The event is held only once every four years and is hosted by a different nation each time.
Oceanu said he has accepted the invitation, issued by an international committee of mathematicians which sets the agenda of the Congress. He will discuss his current research in quantum symmetry, a part of quantum mechanics.
"The Congress is the major meeting of mathematicians to discuss theories and give out prizes," Oceanu said.
About 90 speakers will address 3,000 participants and the Field Medal will be awarded by the Congress, Oceanu said, comparing the mathematical award to the Nobel Prize.
Oceanu specializes in quantum mechanical mathematics. He said his main interests are in developments being made in incorporating mathematical theories into theoretical physics and in an area of study called quantum symmetry.
"Quantum mechanics is dealing with matter at a very small scale, where it behaves differently than matter on a normal scale," Oceanu said.
Quantum mechanics can describe matter at the subatomic level, he said.
Quantum mechanics has created formulas to describe physical phenomenon that cannot be explained by traditional mathematics, Oceanu said.
A conference held at the University in October addressed connections made between physics and the mathematics of quantum symmetry being developed by Oceanu and colleagues from around the world.
"It was the first conference that brought the subjects (physics and operator algebras, of which quantum symmetry is a part) together," he said.
The conference has created interest in the University's mathematics department, Oceanu said. At least one participant, Russian mathematician Boris Tsygan, has since joined the University's staff.
"Others intend to join," Oceanu said.
Oceanu attributes his success to his education in Romania.

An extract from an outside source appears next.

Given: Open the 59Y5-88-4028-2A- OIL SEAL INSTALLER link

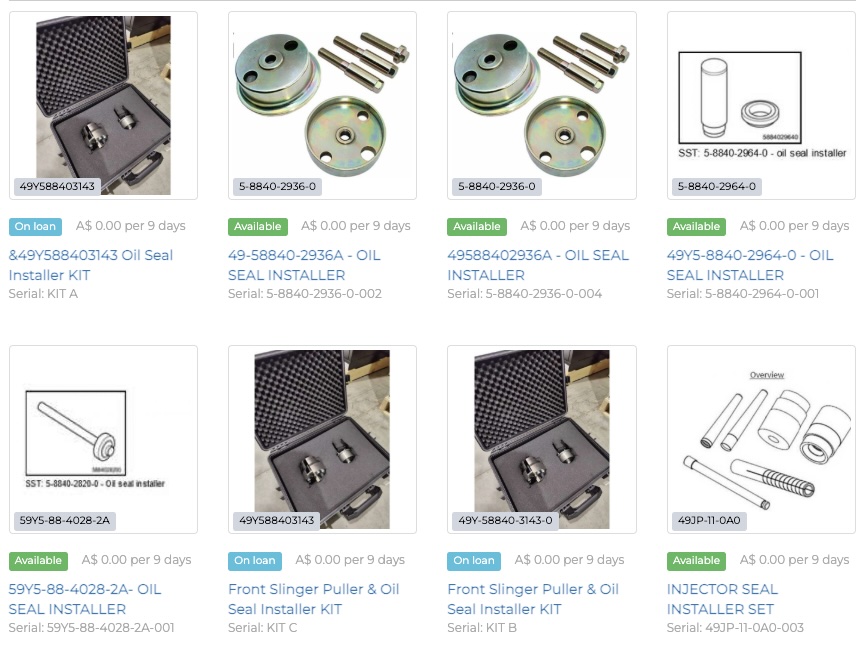Looking at the screenshot, I should pyautogui.click(x=85, y=599).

"By the time you finish (Romanian) high school, you have had seven years of physics, six years of chemistry and two modern languages," he said. "The schools are very good," he added.
After receiving his masters degree at Bucharest University, he left the country to continue his education when political tides turned against the mathematical community, Oceanu said.
"After I finished my degree, they decided there would be no more Ph. D.'s awarded for three years," he said. "They decided there were enough."
He added that the country's only mathematical institute was also dismantled at the time.
He received his doctorate at the University of Warwick in England.
In high school, Oceanu participated in and won first place in an international competition, the International Math Olympiad held in Berlin.
When he left Romania, Oceanu brought the prize from the contest with him, even though he "wasn't sure that was allowed."
Oceanu said mathematics was more like writing fiction than engineering. "I was in Paris once and went into a cafe looking for a physicist, to discuss ideas," Oceanu said.
He said he later found his ideas in a theoretical paper published in Paris.
Mathematics is something that most people convince themselves they can't deal with, Oceanu said.
"But you can deal with it," he argued. "It can be grasped."